EXERCISE REQUIREMENTS:
Your answer should consist solely of the lines from the one holding "Task: Select the boxed list disk command" through the final line of the entries, reproduced exactly and without pictures.

Stored items:
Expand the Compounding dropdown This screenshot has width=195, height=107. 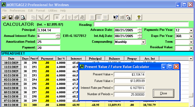click(143, 42)
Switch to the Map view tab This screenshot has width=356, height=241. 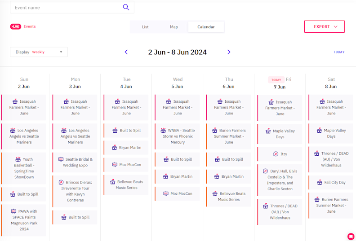pos(174,27)
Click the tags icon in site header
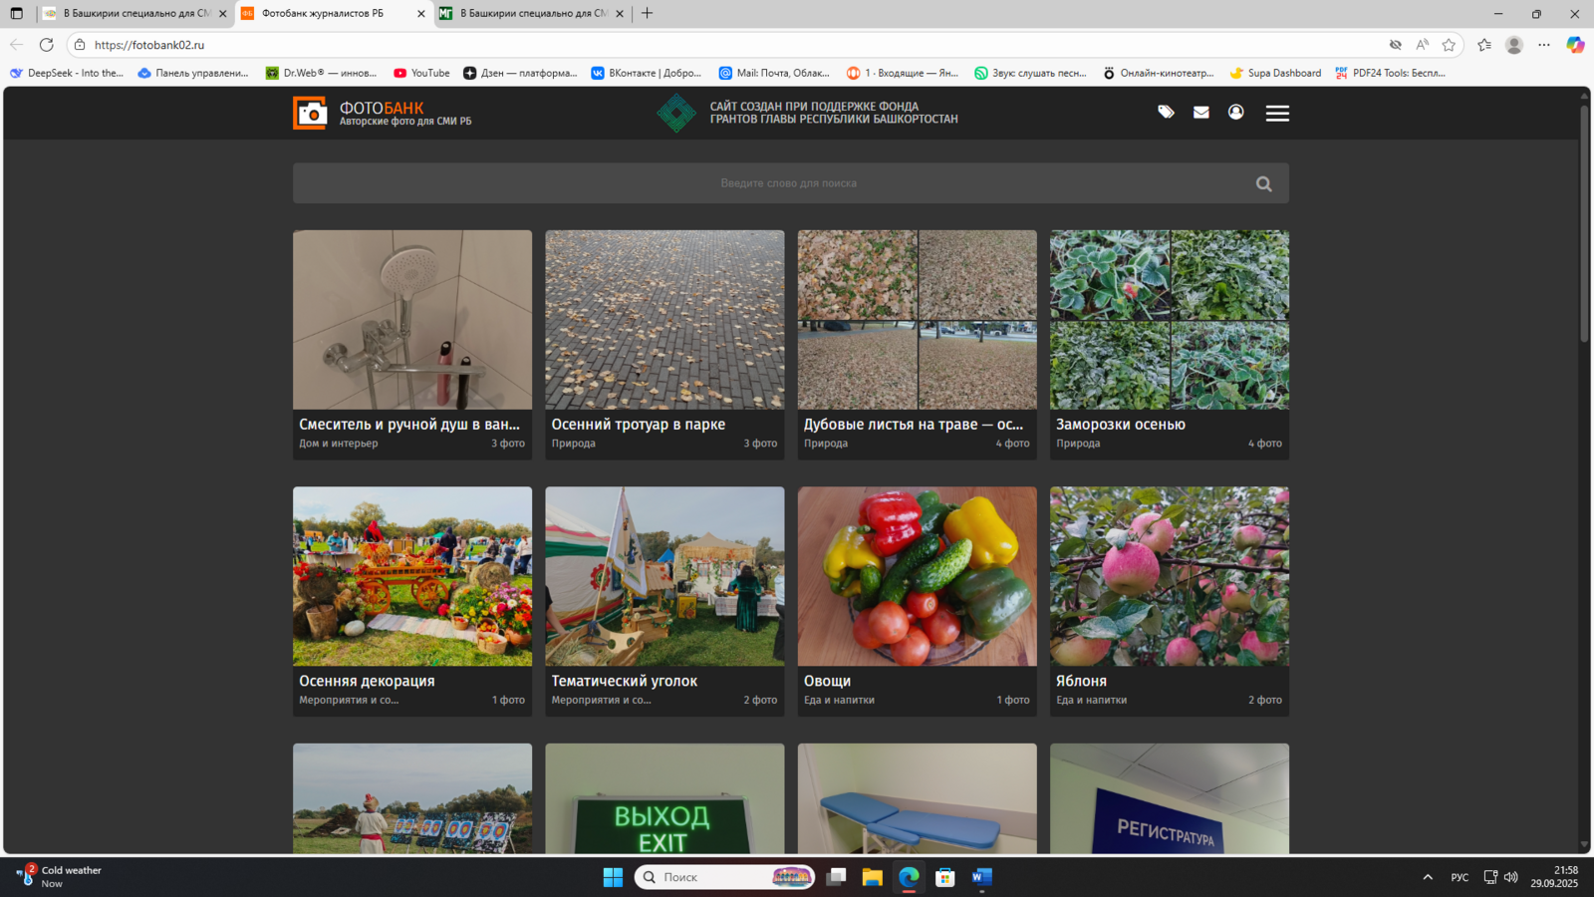Screen dimensions: 1594x897 tap(1166, 113)
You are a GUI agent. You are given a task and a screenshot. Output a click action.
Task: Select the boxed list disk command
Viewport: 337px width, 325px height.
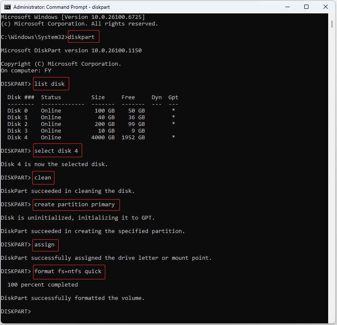coord(50,84)
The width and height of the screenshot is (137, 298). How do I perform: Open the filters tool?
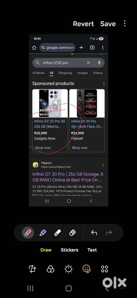pyautogui.click(x=51, y=269)
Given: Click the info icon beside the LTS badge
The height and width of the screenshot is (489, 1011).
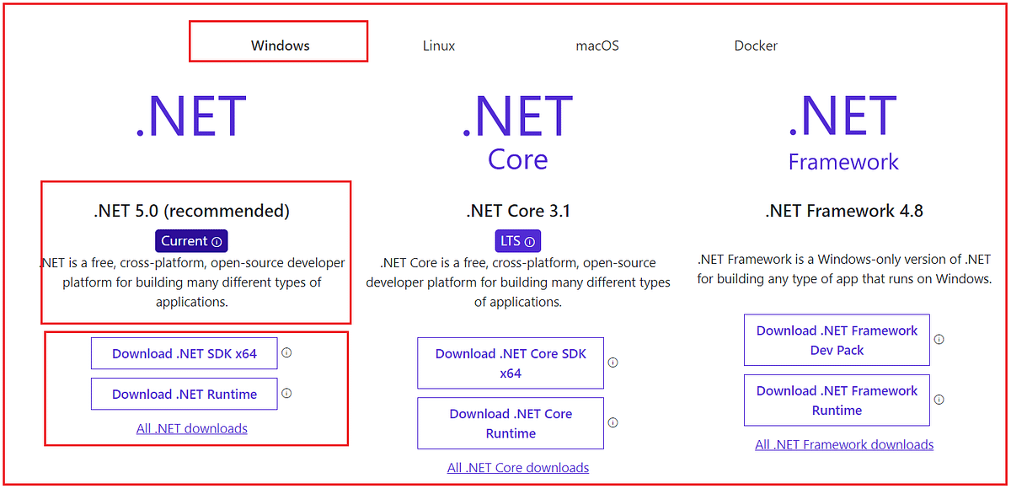Looking at the screenshot, I should (531, 240).
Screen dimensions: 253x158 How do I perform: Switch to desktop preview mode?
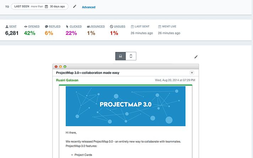tap(120, 56)
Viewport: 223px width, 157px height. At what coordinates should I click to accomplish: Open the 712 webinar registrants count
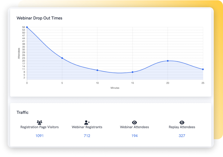(87, 136)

ANSWER FOR THE TASK:
Task: Select the boxed list disk command
Viewport: 337px width, 325px height.
coord(50,84)
The width and height of the screenshot is (137, 298). How do I perform: Open the filters tool?
pyautogui.click(x=51, y=269)
Given: Click the info icon beside the LTS badge
The height and width of the screenshot is (489, 1011).
Looking at the screenshot, I should (531, 240).
Screen dimensions: 253x158 How do I perform: Switch to desktop preview mode?
tap(120, 56)
Viewport: 223px width, 157px height. At what coordinates should I click to accomplish: Open the 712 webinar registrants count
(87, 136)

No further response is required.